Ramp Meter at I-35W

Metering Motoring

Ramp Meter at I-35W

Ramp Meter at I-35W

 

“[If such drivers have no faster alternative route], Those are the people who I would encourage to change jobs or change houses” and “The City of Edina needs to build some arterials.”
– Mn/DOT Ramp Meter Chief Engineer (November 28, 1999 Minneapolis Star Tribune)

Ramp meters, traffic signals posted on freeway entrance ramps, seek to regulate the flow of traffic entering the freeway. They serve two main purposes; first, they limit the number of vehicles trying to merge simultaneously, smoothing traffic flow (and reducing crashes); second, they keep the total number of vehicles on the freeway trying to simultaneously use a critical bottleneck just below a threshold (capacity), so that freeway flow doesn’t exceed capacity, and thereby avoiding queueing. In and of themselves, those are both reasonable goals for managing a mature system, and most travelers readily accept traffic lights in other contexts. Yet somehow, in the Twin Cities of Minneapolis and Saint Paul, Minnesota, ramp meters became the transportation issue of 2000.

The reasons why are clear in retrospect, but may not have been in advance. As can be seen in the Figure, ramp meters were slowly deployed in the 1970s and 1980s, and became much more widespread in the 1990s. As road capacity was built out, additional roads became more and more difficult to build, not only in monetary cost, but also in political will. The leadership of the Minnesota Department of Transportation (Mn/DOT) viewed ramp meters as a way of stretching the system slightly further, eking out a small capacity improvement and a significant speed improvement at a cost much below that of adding lanes to the freeway.

Yet the Twin Cities continued to grow, as did peak hour travel demand. The primary effect of ramp meters is to move delay from the freeway to the entrance ramp. By the late 1990s, some commuters experienced long delays at some ramps, in cases upwards of 20 minutes. In 1999, Dick Day, a State Senator from Owatonna, Minnesota, a rural community outside the (metered) metropolitan area, pushed a “Freedom to Drive” package. This package called for shutting off all of the ramp meters, allowing all cars to use HOV lanes, and establishing the left lane as a passing-only lane. (Day claims to drive 70,000 miles a year, which averages to over 3 hours a day in his car – the reader can assess whether this is reasonable or hyperbole).
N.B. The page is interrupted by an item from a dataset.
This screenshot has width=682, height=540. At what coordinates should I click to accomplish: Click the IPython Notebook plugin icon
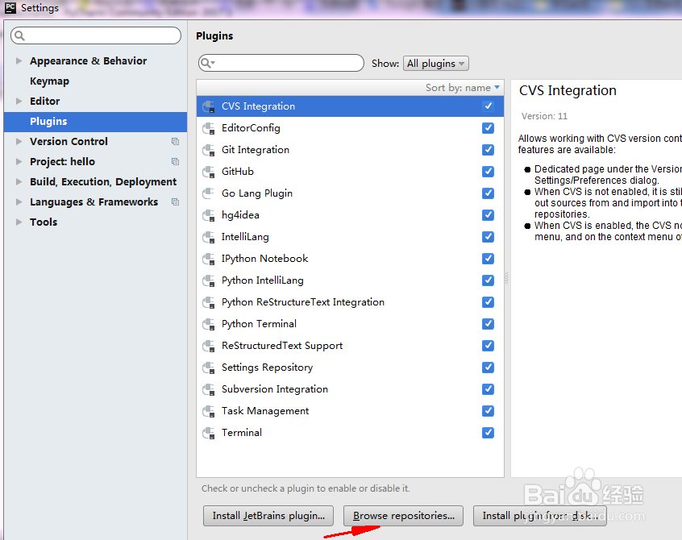pyautogui.click(x=208, y=258)
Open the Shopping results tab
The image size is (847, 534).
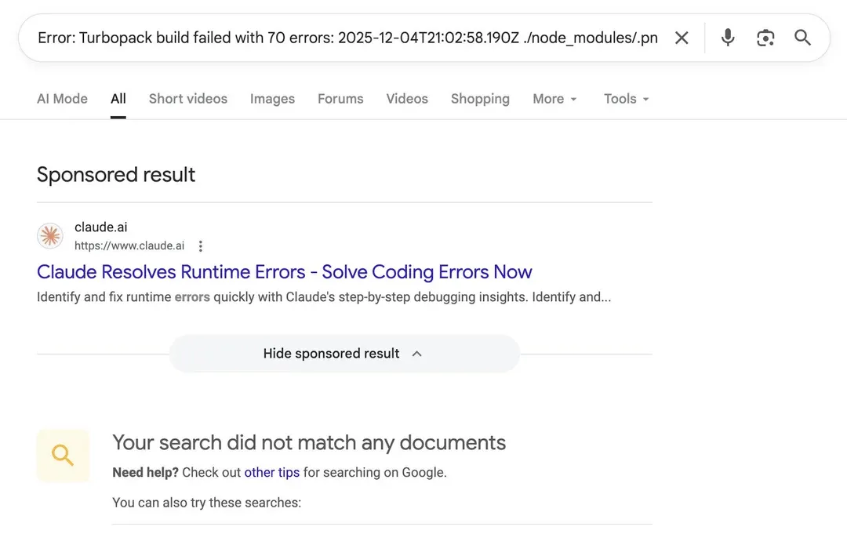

Day was able to obtain press for his initiative, and in November 1999, the Minneapolis Star-Tribune, the state’s largest newspaper, printed a large Sunday, front page piece on ramp meters. (The opening quote is from that article). Discussions with the engineers reveal several things. First, they were certain metering was the right thing, and they believed that shutting off the meters would be “catastrophic.” Second, they were indifferent to the fact that some drivers had long commutes so that others would have shorter commutes. They did not see ramp delay as an important metric. Rather, if the freeway flows were higher with than without meters, and at higher speeds, they knew they were reducing total delay (if more total travel is using the freeway, then there is less total travel on alternative slower routes). Third, they were highly resistant to outside analysis, probably because of distrust that the outcome would differ.

Nevertheless, to avoid the threatened shutdown, Mn/DOT commissioned three separate University of Minnesota studies to evaluate meters. One might suggest these studies were a holding strategy, essentially telling the state legislature “see we are studying this – please go away.” However, those studies did not involve shutting down the ramp meter operations, rather they would conduct computer simulations to examine operations with and without meters, compare metering approaches from a number of cities, and examine empirical data. Despite these studies, in May 2000, the Minnesota state legislature insisted on a shutdown experiment, which would last at least 4 weeks. A large consulting firm was hired to conduct the study. Many of Mn/DOT’s ramp meter engineers were excluded from the study process (their biases and lack of political acumen having been demonstrated), as were the university researchers (who were funded by Mn/DOT and therefore tainted by association). Traffic data were collected before the shut-off period, and then the meters were to be shut-off for a period of at least 4 weeks to conduct the study in October 2000. Because of weather, the study was extended a few more weeks. Due to the lack of catastrophe, the study was extended a few more, since it was clear that Mn/DOT could not return to the old metering strategy, and no new strategy was obvious. Eventually the meters were turned on (December 2000), but running at their fastest rate, so that queues would not get too long. Over time, a new strategy was developed to cap maximum waits at the ramps at 4 minutes.

Dick Day was not entirely satisfied, and Mn/DOT staff were unhappy with the shift in their worldview, but the residents of the Twin Cities seem happier with the system than before.

 

Adapted from Garrison, W and Levinson, D (2014) The Transportation Experience: Second Edition. Oxford University Press.